**OBJECTIVE 1**
Reproduce the portion of the passage on coalition participation rules between "The results are" and "emission reduction levels.", inclusive.

**EXCERPT TO READ**
--- Begin ---

The two rules (based on a minimum total volume and a minimum number of players) affect the SV and the NH of the players in different ways. An initial increase in the q-rule tends to depress the shares of the grand coalition worth of the smaller players and to benefit the bigger players as long as the smaller players are the ones that are relatively more affected by the cost imposed by the q-rule. Further increases re-equilibrate the distribution after the big farm withdraws from the policy and its access to the financial support is granted only by cooperating. This result is not qualitatively different across the two solutions. However, the effects of changes in the q-rule are relatively greater in the NH than in the SV solution. On the other hand, a rule on the number of players tends to favour the smaller players since the participation in the RDP is granted only by coordinating with other players and the financial support is a major component of the benefits of cooperation. Moreover, such a rule exhibits a qualitatively different effect across the two solutions. Being relatively more sensible to changes in the value of singletons, the NH does no address the changes in the n-rule when nt is raised above nt = 2.
The comparison of the two solutions shows that in any case the NH would be the preferred distributional institution. Two out of three players gain more in the NH than in the SV. Moreover, both the heterogeneity in the distribution and the PTD are lower in the NH than in the SV, indicating that a NH solution is likely to be more stable. This result however should be best tested empirically through, e.g., laboratory experiments aimed at assessing both the importance and the preference on distributional issues. Such findings would also be important for the identification of the most appropriate proxy for a proper ex-ante assessment of the distributional impact of the introduction of MPR in agricultural policies.
The results are difficult to compare with other studies, except for those straightforward, such as the effect of policy support on optimal water quantity and profits. However, our results seem to be qualitatively in line with the findings of Kesternich, even though his analysis is at the country level [36]. The author, using online surveys, investigates the preferences of delegates to the United Nations Framework Convention on the level of MPR regarding both the minimum number of participating countries, and minimum amount of emission reductions. Results indicate that preferences are rather different according to country of origin. Small countries prefer rather high MPRs that thus can garner them greater bargaining power. On the other hand, larger economies favor the formation of smaller coalitions (relatively low MPR) and relatively high emission reduction levels.

--- End ---

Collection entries
--- Begin ---

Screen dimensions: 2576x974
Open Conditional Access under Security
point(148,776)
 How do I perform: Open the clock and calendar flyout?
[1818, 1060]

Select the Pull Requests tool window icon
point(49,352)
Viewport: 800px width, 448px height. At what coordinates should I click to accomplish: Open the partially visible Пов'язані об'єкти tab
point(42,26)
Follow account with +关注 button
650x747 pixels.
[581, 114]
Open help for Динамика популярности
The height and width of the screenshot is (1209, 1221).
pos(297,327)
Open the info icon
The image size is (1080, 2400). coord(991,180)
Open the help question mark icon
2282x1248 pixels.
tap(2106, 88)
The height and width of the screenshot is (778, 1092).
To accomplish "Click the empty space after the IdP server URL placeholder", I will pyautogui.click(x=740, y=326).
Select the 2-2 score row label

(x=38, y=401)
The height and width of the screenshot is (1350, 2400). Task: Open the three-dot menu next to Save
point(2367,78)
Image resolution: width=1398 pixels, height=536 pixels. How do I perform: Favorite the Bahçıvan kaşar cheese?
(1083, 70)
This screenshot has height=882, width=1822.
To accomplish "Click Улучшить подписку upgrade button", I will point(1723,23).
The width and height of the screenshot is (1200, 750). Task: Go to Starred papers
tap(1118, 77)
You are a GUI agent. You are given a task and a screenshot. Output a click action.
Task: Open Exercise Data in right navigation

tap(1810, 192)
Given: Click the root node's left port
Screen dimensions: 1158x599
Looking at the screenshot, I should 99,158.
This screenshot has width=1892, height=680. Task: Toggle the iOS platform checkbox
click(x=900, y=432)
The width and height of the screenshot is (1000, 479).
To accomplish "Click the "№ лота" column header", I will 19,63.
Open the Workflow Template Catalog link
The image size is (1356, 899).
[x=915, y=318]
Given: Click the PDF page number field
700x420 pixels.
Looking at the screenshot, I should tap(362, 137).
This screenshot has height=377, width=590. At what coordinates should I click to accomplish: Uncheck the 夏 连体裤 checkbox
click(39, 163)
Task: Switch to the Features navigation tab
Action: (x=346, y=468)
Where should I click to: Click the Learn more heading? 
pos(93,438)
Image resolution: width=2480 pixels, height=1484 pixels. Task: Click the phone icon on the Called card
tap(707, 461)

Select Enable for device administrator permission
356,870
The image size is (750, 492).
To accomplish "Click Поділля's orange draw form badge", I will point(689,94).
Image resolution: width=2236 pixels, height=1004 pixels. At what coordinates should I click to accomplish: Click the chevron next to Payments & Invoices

--- End ---

**OBJECTIVE 2**
Select each line of the records above that contains the string "button".

**TASK RESPONSE 1**
The results are difficult to compare with other studies, except for those straightforward, such as the effect of policy support on optimal water quantity and profits. However, our results seem to be qualitatively in line with the findings of Kesternich, even though his analysis is at the country level [36]. The author, using online surveys, investigates the preferences of delegates to the United Nations Framework Convention on the level of MPR regarding both the minimum number of participating countries, and minimum amount of emission reductions. Results indicate that preferences are rather different according to country of origin. Small countries prefer rather high MPRs that thus can garner them greater bargaining power. On the other hand, larger economies favor the formation of smaller coalitions (relatively low MPR) and relatively high emission reduction levels.

**TASK RESPONSE 2**
Follow account with +关注 button
To accomplish "Click Улучшить подписку upgrade button", I will point(1723,23).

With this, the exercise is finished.